→ Problem to work on: Please reproduce the text of every item below word for word, leaving out the pictures.

→ Stored records:

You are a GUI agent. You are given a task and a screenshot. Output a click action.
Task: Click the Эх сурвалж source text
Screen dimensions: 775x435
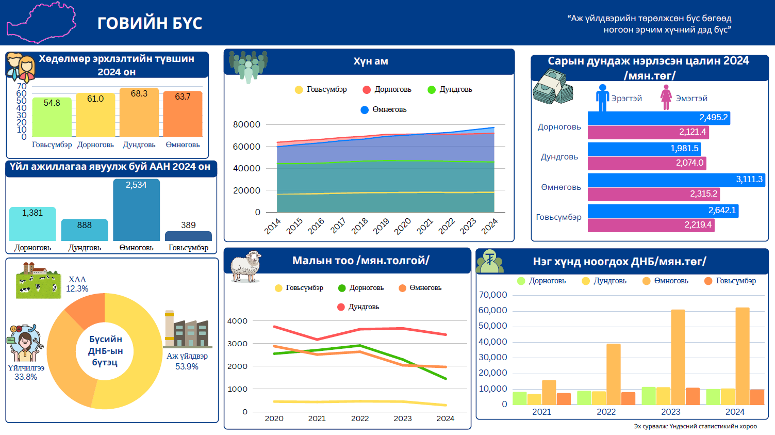coord(695,426)
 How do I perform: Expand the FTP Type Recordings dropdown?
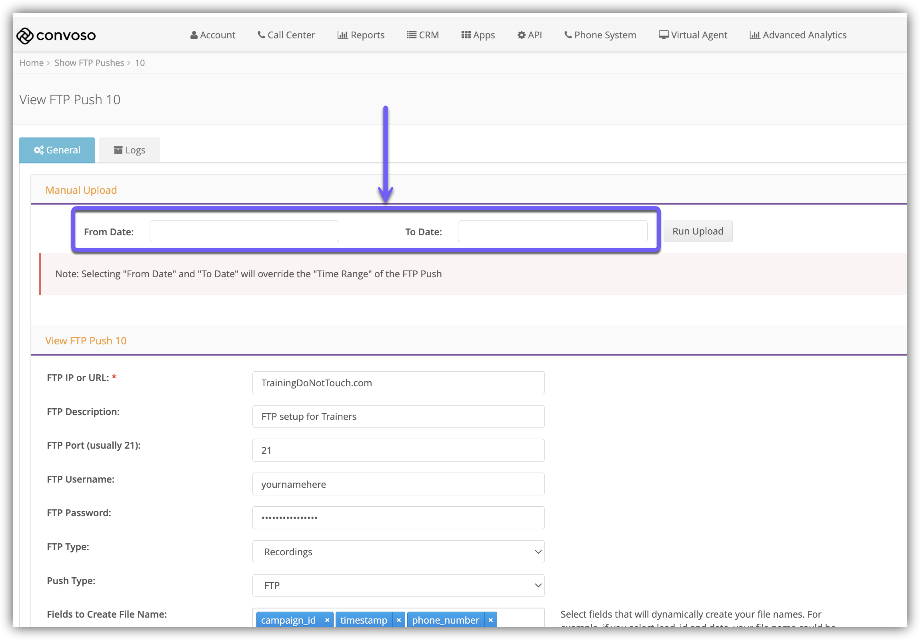[x=398, y=552]
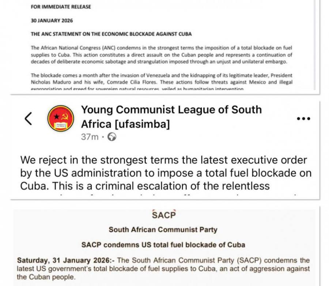Click the paragraph beginning 'The blockade comes a month'

click(162, 82)
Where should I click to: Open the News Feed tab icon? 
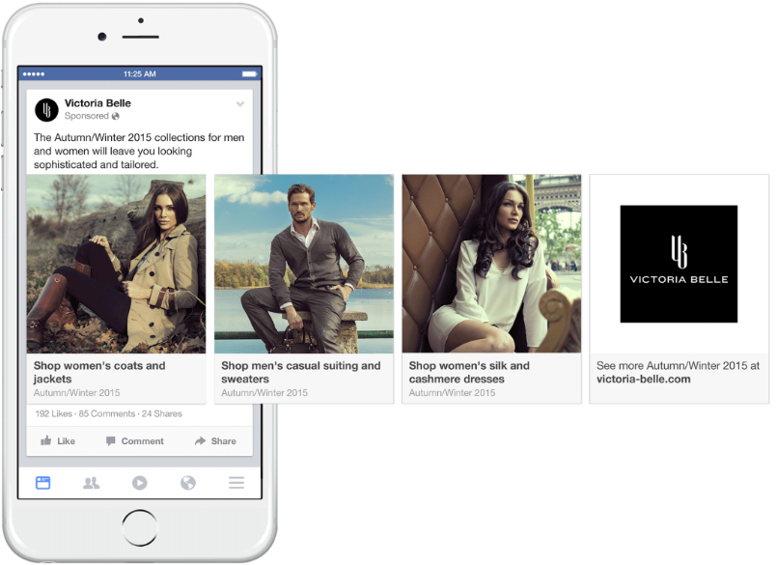point(42,483)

→ Final result:
You are a GUI agent. You are given a task and a screenshot. Output a click action.
Task: Click the Эх сурвалж source text
Screen dimensions: 775x435
coord(695,426)
 How do I perform: Expand the FTP Type Recordings dropdown?
[x=398, y=552]
Click the paragraph beginning 'The blockade comes a month'

click(162, 82)
Where should I click to: Open the News Feed tab icon? 
point(42,483)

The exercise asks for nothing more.